## TO DO
Print, word for word, the line containing "This screenshot has height=771, width=1591." and all lines beneath it to the end of the entries below. Pictures do not belong in the copy.

****************************************

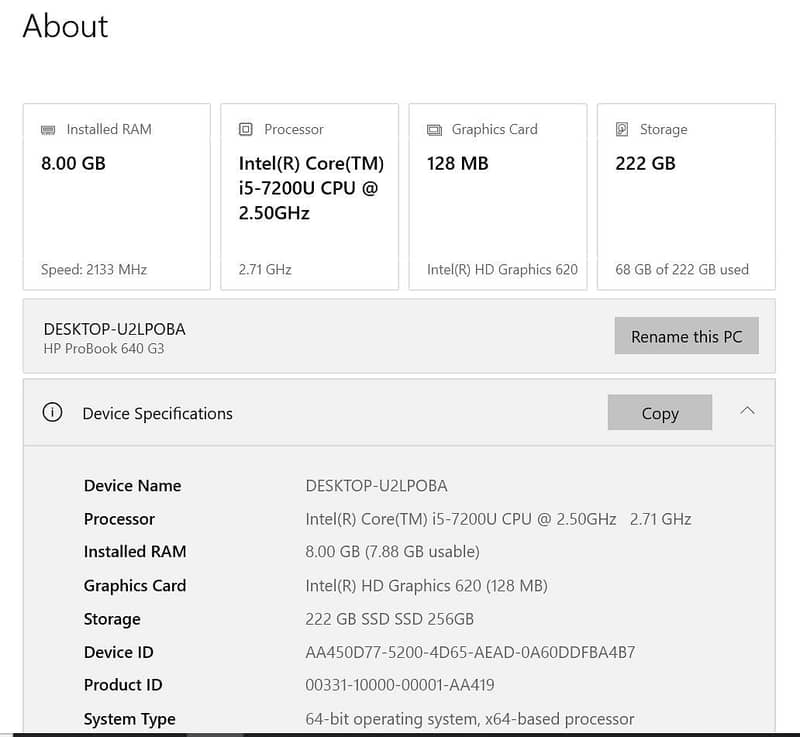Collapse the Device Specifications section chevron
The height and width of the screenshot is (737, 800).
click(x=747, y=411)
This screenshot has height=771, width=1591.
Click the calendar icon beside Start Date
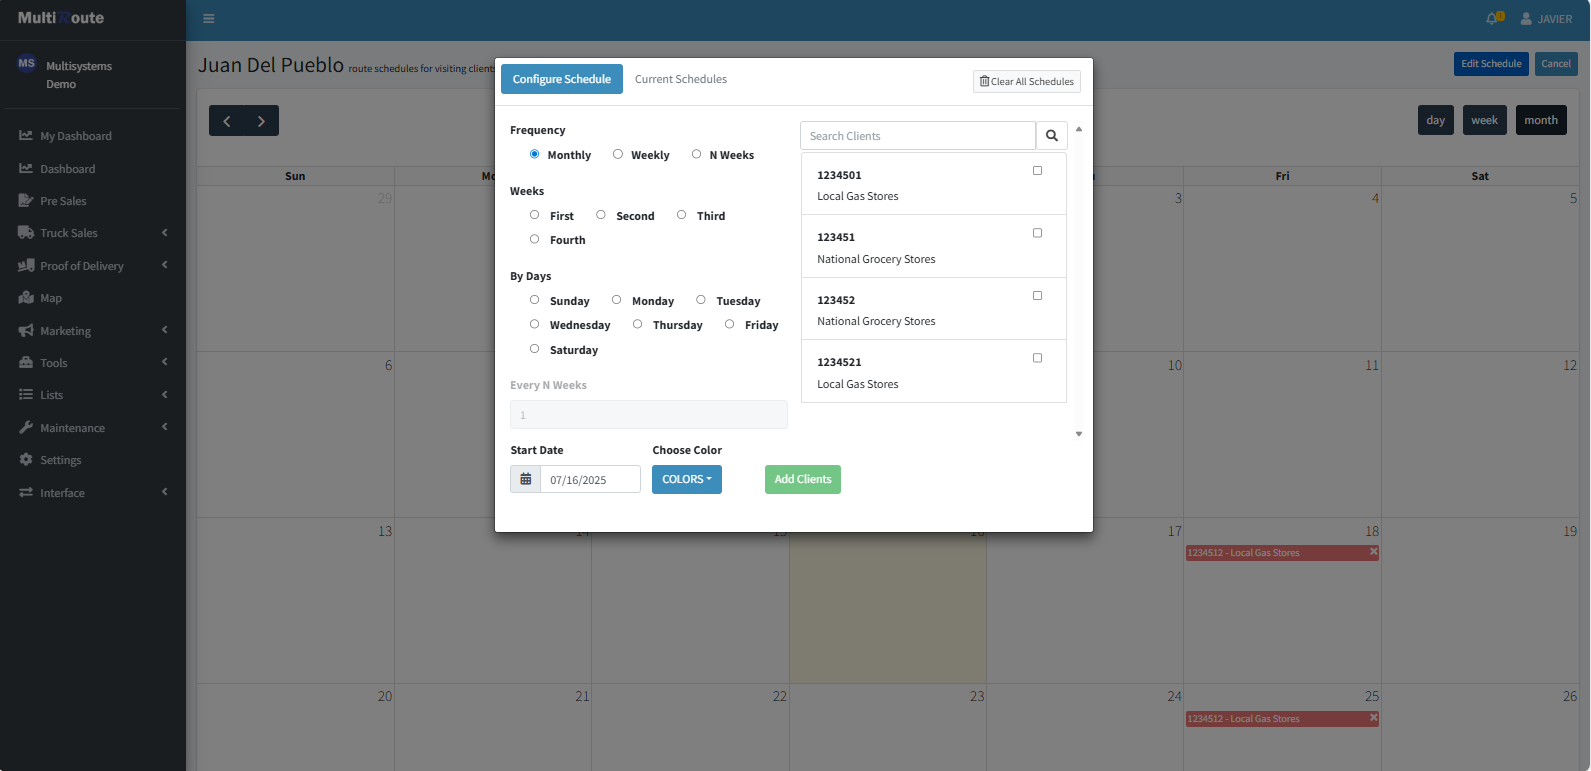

****************************************

## EXERCISE OUTPUT
This screenshot has height=771, width=1591.
Click the calendar icon beside Start Date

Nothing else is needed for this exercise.